- _Pixel coordinate grounding data_
--------------------
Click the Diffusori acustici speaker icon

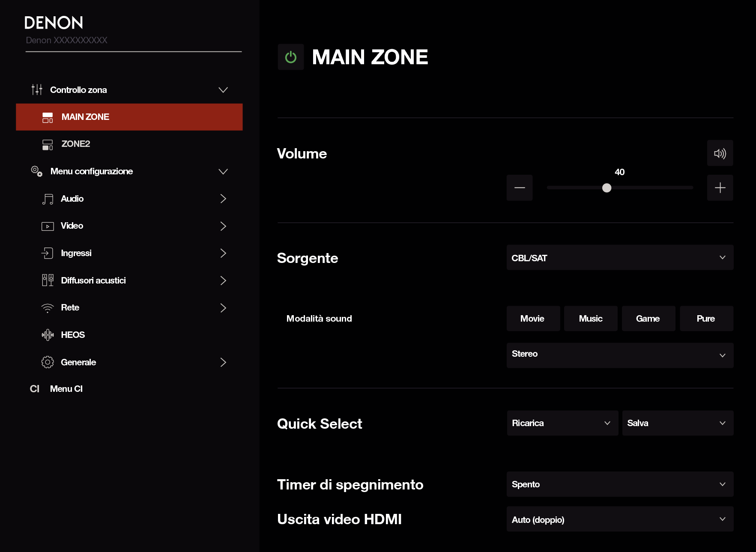pyautogui.click(x=48, y=280)
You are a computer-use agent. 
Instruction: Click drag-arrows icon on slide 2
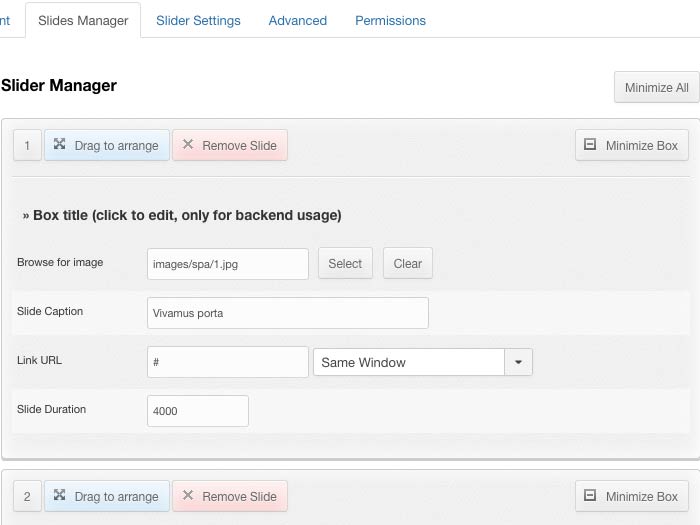(x=60, y=496)
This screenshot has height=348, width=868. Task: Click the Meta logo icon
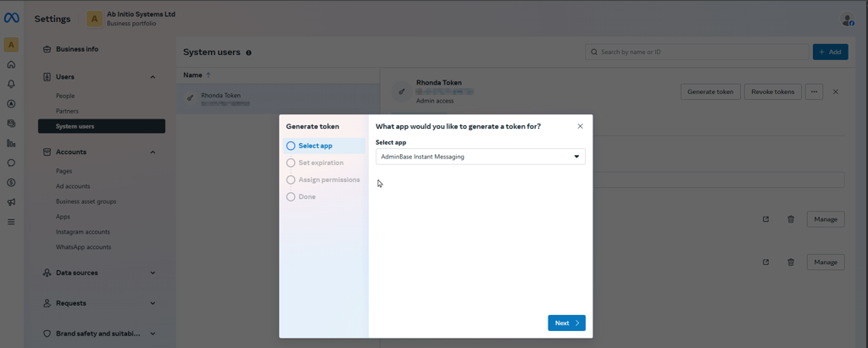click(11, 19)
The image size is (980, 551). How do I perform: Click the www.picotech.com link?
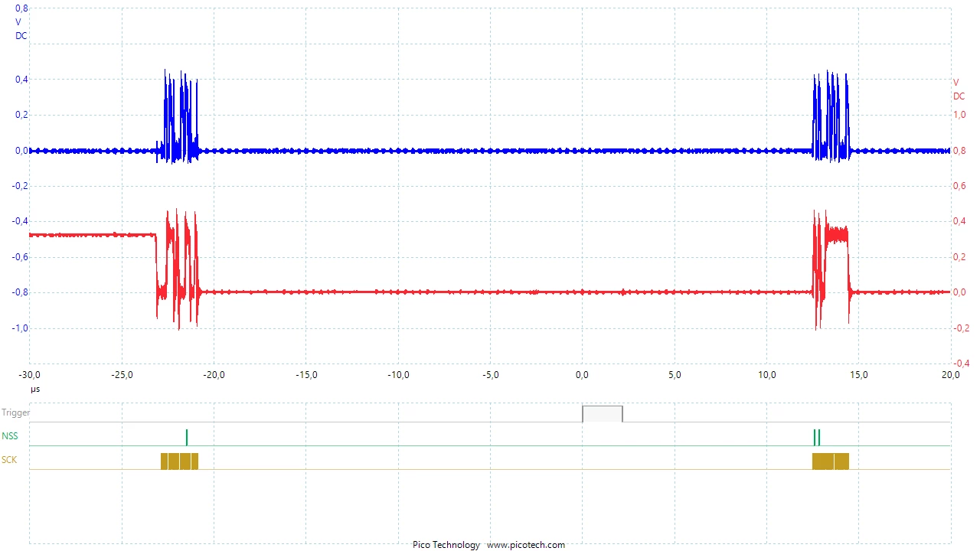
--------------------
- _Activity_
Return the data verbatim, leaving out the pictures it holds.

- _Task answer_
Click the Diffusori acustici speaker icon

pyautogui.click(x=48, y=280)
You are a computer-use agent. 
Instruction: Click drag-arrows icon on slide 2
(x=60, y=496)
This screenshot has height=348, width=868. Task: Click the Meta logo icon
click(11, 19)
The image size is (980, 551). How do I perform: Click the www.picotech.com link?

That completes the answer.